§ Task directions: Give back exactly the lines that run from the beginning of the entries to the line containing "The image size is (856, 524).", both included, and nothing else.

(Records from a data source)
▼▼▼

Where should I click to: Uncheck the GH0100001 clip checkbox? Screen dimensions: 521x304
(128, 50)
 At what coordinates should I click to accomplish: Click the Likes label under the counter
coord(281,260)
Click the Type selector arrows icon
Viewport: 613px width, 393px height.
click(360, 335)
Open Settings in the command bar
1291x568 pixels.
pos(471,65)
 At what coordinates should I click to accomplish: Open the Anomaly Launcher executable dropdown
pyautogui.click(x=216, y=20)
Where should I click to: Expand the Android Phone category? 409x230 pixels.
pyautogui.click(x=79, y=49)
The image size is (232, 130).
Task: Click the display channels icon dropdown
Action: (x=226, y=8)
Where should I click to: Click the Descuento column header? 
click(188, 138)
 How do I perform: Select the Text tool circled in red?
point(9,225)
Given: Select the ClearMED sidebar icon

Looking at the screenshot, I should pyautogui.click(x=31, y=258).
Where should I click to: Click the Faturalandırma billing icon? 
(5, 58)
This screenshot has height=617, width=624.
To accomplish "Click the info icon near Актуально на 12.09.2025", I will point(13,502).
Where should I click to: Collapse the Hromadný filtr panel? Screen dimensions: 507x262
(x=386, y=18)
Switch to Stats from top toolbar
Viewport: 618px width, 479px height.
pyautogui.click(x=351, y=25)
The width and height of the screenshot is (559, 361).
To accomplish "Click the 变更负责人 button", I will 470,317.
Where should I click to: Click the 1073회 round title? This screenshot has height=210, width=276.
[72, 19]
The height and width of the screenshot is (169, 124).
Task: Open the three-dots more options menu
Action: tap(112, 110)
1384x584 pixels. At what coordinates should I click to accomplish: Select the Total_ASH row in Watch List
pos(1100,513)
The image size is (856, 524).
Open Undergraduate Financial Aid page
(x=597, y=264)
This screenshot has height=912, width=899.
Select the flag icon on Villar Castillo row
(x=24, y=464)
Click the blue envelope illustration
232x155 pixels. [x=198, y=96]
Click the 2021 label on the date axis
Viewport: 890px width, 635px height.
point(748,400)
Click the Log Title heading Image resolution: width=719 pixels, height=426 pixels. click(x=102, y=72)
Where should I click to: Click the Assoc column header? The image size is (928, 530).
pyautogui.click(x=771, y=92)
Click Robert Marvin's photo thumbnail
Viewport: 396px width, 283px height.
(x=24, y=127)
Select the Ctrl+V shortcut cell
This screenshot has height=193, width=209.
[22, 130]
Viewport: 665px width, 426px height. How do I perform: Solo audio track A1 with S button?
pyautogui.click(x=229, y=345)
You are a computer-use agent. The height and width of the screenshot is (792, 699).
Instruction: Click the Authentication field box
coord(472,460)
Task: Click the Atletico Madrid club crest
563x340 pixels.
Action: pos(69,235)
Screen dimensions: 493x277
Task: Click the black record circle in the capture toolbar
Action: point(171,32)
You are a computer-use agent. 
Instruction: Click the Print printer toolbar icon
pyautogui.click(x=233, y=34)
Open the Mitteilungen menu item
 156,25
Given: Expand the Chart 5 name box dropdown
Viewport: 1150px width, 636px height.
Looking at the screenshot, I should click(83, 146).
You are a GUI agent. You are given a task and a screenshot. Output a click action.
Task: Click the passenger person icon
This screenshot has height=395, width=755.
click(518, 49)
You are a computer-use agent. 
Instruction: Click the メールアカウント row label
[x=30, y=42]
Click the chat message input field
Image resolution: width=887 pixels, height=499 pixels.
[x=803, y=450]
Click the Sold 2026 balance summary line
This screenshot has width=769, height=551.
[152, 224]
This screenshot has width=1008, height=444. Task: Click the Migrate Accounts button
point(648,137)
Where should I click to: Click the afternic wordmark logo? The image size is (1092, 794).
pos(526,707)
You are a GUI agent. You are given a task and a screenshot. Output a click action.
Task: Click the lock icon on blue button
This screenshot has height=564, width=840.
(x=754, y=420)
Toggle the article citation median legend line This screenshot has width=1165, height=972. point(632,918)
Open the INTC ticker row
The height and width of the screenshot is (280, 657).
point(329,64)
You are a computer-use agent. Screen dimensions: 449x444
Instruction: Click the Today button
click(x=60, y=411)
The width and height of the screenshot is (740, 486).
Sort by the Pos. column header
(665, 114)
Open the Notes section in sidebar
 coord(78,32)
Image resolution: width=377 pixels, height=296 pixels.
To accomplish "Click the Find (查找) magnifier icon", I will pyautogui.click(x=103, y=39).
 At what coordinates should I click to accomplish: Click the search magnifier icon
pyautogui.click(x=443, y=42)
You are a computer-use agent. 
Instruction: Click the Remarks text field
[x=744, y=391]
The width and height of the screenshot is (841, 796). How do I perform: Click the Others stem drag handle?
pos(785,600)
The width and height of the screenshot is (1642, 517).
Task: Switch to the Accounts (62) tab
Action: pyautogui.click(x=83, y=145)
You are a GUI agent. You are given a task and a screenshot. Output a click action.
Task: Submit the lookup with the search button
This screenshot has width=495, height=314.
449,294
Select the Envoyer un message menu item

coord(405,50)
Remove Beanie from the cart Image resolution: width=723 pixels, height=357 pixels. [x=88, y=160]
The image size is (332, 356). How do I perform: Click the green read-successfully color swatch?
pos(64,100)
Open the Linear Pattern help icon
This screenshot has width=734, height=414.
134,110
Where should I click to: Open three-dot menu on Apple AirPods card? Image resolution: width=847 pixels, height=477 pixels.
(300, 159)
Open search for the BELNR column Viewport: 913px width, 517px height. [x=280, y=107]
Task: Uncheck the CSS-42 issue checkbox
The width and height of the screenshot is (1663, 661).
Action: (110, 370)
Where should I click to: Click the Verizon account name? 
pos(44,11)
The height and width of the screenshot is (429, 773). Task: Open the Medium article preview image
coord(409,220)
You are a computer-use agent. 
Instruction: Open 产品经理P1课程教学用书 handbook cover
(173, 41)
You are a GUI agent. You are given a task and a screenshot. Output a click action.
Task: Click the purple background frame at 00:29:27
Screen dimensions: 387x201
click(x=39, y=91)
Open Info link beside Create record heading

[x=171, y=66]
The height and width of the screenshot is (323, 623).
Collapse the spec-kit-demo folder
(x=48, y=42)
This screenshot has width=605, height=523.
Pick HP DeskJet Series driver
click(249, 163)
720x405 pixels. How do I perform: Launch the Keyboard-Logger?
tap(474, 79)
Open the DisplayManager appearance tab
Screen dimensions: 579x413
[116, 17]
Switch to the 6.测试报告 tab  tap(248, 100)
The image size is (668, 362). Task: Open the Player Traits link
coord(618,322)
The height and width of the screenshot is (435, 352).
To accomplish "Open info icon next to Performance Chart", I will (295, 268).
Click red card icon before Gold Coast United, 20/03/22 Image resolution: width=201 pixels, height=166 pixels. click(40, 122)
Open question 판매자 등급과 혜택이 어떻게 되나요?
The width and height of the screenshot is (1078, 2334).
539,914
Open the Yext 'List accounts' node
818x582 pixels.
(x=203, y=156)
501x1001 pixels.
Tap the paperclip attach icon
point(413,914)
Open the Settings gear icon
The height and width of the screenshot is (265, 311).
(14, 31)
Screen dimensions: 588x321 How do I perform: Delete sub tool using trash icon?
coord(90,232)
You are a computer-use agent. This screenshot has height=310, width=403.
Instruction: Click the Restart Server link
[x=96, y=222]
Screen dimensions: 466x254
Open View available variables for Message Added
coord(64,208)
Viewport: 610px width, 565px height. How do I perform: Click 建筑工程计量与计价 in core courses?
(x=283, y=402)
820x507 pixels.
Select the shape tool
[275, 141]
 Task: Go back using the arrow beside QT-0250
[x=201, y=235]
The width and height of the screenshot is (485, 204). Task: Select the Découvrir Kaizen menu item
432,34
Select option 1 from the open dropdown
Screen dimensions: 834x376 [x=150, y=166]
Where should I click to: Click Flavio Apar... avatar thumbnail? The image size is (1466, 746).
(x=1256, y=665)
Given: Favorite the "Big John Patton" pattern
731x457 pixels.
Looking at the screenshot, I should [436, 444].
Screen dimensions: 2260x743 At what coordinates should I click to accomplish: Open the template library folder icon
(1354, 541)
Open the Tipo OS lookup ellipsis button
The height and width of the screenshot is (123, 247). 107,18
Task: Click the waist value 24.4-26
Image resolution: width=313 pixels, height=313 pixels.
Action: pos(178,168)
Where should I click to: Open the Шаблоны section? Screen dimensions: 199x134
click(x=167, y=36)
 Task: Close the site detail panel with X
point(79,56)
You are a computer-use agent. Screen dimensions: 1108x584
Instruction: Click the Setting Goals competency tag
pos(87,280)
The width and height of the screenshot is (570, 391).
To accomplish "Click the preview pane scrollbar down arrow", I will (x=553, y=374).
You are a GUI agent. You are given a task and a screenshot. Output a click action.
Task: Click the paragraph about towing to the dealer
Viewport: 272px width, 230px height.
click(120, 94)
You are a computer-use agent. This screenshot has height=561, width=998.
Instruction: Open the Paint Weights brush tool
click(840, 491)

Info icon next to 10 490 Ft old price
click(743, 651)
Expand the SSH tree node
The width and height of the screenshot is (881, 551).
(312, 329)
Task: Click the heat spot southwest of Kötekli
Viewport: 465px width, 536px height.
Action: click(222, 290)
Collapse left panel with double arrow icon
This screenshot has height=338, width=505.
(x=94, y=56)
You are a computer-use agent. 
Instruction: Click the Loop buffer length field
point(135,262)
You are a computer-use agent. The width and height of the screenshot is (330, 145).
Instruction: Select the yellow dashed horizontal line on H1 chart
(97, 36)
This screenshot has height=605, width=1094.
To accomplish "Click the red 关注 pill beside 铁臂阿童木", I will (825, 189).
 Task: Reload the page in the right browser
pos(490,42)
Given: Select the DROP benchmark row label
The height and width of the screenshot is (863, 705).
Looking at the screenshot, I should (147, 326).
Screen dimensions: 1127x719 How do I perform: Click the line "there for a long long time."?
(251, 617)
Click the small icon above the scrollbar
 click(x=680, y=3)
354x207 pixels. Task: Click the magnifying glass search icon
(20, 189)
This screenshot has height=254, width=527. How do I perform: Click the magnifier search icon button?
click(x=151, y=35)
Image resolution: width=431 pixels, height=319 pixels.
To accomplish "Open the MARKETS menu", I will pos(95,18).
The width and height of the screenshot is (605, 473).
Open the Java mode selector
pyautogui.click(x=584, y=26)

▲▲▲

§ Answer box:
Where should I click to: Uncheck the GH0100001 clip checkbox? Screen dimensions: 521x304
(128, 50)
 At what coordinates should I click to accomplish: Click the Likes label under the counter
coord(281,260)
Click the Type selector arrows icon
Viewport: 613px width, 393px height.
click(360, 335)
Open Settings in the command bar
1291x568 pixels.
pos(471,65)
 At what coordinates should I click to accomplish: Open the Anomaly Launcher executable dropdown
pyautogui.click(x=216, y=20)
Where should I click to: Expand the Android Phone category? 409x230 pixels.
pyautogui.click(x=79, y=49)
The image size is (232, 130).
Task: Click the display channels icon dropdown
Action: (x=226, y=8)
Where should I click to: Click the Descuento column header? 
click(188, 138)
 How do I perform: Select the Text tool circled in red?
point(9,225)
Given: Select the ClearMED sidebar icon

Looking at the screenshot, I should pyautogui.click(x=31, y=258).
Where should I click to: Click the Faturalandırma billing icon? 
(5, 58)
This screenshot has height=617, width=624.
To accomplish "Click the info icon near Актуально на 12.09.2025", I will point(13,502).
Where should I click to: Collapse the Hromadný filtr panel? Screen dimensions: 507x262
(x=386, y=18)
Switch to Stats from top toolbar
Viewport: 618px width, 479px height.
pyautogui.click(x=351, y=25)
The width and height of the screenshot is (559, 361).
To accomplish "Click the 变更负责人 button", I will 470,317.
Where should I click to: Click the 1073회 round title? This screenshot has height=210, width=276.
[72, 19]
The height and width of the screenshot is (169, 124).
Task: Open the three-dots more options menu
Action: tap(112, 110)
1384x584 pixels. At what coordinates should I click to accomplish: Select the Total_ASH row in Watch List
pos(1100,513)
The image size is (856, 524).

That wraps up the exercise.